Fue finalmente el 5 de febrero de 1957 cuando autoridades municipales, las invitaron a un desfile en el primer Lunes de Cerro, la cual es una fiesta ancestral de adoración a los dioses. Aunque su nombre sigue conservando cierto misticismo, existen dos leyendas en torno a él. La primera cuenta que la cerámica que vendían tenía forma de “chinos”, por lo que se les comenzó a llamar de esa manera. Mientras que la otra historia señala que se les solía llamar “chinas” como una expresión popular de “mujer bonita”.

Trajes que resplandecen

El típico traje de las chinas oaxaqueñas se compone de la icónica canasta de carrizo que suelen portar sobre sus cabezas. Dentro de ella puede haber imágenes religiosas, arreglos florales e incluso comida. En la vestimenta tampoco puede faltar el elegante y colorido rebozo además de una mascada, la cual cubre el pecho de la china y se usaba como bolsillo en años anteriores.

Foto: Facebook Oaxaca Tv Bien

Una china oaxaqueña no puede prescindir de la blusa de cajón bordada y la típica falda satinada con pliegues. Esta última está también decorada con alforzas y figurillas de encaje de blonda. Tampoco hay que olvidar las grandes joyas que se encuentran incrustadas en la vestimenta. Son parte de la tradición que se hereda desde las abuelas hasta las nietas. Para que una china oaxaqueña lo sea en toda la extensión de la palabra, existe un comité de verificación que comprueba que toda la vestimenta sea original, adecuada y respete las tradiciones.

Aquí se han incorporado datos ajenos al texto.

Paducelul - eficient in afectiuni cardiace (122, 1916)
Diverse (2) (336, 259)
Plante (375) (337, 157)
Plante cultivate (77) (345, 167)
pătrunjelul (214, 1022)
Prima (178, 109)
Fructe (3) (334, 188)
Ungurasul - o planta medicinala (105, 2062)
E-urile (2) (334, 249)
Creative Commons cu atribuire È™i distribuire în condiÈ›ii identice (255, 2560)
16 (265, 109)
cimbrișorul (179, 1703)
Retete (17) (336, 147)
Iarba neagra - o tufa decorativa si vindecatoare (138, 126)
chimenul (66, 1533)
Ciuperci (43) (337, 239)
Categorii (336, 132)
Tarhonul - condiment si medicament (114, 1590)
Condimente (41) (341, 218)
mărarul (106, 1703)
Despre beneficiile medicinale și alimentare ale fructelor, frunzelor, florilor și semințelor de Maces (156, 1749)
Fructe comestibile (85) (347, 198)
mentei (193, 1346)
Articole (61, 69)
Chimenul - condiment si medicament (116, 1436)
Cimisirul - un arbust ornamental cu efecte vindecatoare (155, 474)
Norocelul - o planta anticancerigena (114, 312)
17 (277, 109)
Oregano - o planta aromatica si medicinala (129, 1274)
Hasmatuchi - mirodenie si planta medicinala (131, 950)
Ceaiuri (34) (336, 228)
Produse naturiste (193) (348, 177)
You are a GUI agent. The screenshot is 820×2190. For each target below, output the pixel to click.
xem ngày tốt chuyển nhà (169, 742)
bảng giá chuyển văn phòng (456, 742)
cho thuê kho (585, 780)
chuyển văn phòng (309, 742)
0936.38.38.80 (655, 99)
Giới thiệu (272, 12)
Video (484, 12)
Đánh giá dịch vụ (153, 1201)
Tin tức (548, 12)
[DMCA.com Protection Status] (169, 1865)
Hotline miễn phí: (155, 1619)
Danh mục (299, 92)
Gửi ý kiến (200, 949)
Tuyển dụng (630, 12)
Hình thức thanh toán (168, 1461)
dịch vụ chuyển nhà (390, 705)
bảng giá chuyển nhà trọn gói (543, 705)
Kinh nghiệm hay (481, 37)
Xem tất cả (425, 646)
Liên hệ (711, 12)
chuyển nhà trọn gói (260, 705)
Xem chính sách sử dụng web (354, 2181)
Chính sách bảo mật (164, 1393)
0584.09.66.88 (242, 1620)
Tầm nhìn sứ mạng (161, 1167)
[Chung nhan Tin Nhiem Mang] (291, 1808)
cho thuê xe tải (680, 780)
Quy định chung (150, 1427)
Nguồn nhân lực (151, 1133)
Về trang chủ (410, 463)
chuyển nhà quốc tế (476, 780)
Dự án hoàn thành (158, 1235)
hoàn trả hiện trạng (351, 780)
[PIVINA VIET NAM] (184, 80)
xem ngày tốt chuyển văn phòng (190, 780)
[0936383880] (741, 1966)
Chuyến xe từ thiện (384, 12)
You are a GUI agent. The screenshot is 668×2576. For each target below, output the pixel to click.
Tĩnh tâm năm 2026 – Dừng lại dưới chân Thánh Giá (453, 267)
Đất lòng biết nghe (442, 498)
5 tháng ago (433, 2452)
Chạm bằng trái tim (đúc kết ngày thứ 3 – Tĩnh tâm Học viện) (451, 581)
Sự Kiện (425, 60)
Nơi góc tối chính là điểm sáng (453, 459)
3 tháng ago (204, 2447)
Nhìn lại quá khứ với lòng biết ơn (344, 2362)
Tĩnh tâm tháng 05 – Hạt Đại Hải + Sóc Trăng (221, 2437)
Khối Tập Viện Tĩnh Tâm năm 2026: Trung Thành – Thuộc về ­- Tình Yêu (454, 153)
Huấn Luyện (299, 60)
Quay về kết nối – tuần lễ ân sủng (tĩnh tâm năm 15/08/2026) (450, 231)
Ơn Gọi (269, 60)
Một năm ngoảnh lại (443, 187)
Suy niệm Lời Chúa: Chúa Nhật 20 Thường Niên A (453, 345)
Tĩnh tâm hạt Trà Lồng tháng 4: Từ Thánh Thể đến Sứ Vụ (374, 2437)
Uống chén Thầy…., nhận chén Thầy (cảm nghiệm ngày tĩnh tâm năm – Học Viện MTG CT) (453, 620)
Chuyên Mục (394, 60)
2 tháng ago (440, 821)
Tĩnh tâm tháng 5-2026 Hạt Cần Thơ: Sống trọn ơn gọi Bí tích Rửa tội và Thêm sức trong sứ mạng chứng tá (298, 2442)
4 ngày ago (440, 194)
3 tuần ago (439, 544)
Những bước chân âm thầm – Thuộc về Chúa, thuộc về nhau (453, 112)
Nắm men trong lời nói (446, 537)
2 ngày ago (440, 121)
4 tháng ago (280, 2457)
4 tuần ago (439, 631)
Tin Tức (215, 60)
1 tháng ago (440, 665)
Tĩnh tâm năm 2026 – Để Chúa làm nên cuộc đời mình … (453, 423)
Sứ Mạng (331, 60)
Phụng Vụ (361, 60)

Con el paso del tiempo, estas devotas a la Virgen de la Soledad se han convertido en parte importante del tradicionalismo oaxaqueño. En la actualidad, son las encargadas de llevar alegría en las fiestas patronales, la infaltable Guelaguetza y las tradicionales Calendas. Estas festividades preceden a las celebraciones patronales y en ellas se reúnen los fieles junto a coheteros, monotes, marmotas, faroleros, música de banda y por supuesto, las chinas oaxaqueñas.

chinas oaxaqueñas bailando en la guelaguetza
Foto: elsiglodetorreon.com

Durante el festejo, diversos mayordomos reciben a la calenda como un acto de agradecimiento por los favores recibidos por parte del santo. Anteriormente, los voluntarios se anotan en una lista en la iglesia para ser considerados anfitriones de la fiesta. Las chinas, junto con los pobladores, asisten a la casa del mayordomo para comer, bailar y gozar del evento.

personas celebrando una calenda en oaxaca
Foto: steemit.com

No hay mejor forma de comprender y maravillarse del tradicionalismo mexicano que a través de las icónicas chinas oaxaqueñas. Super mujeres que llevan en todo su cuerpo, el orgullo y satisfacción de habitar esta tierra.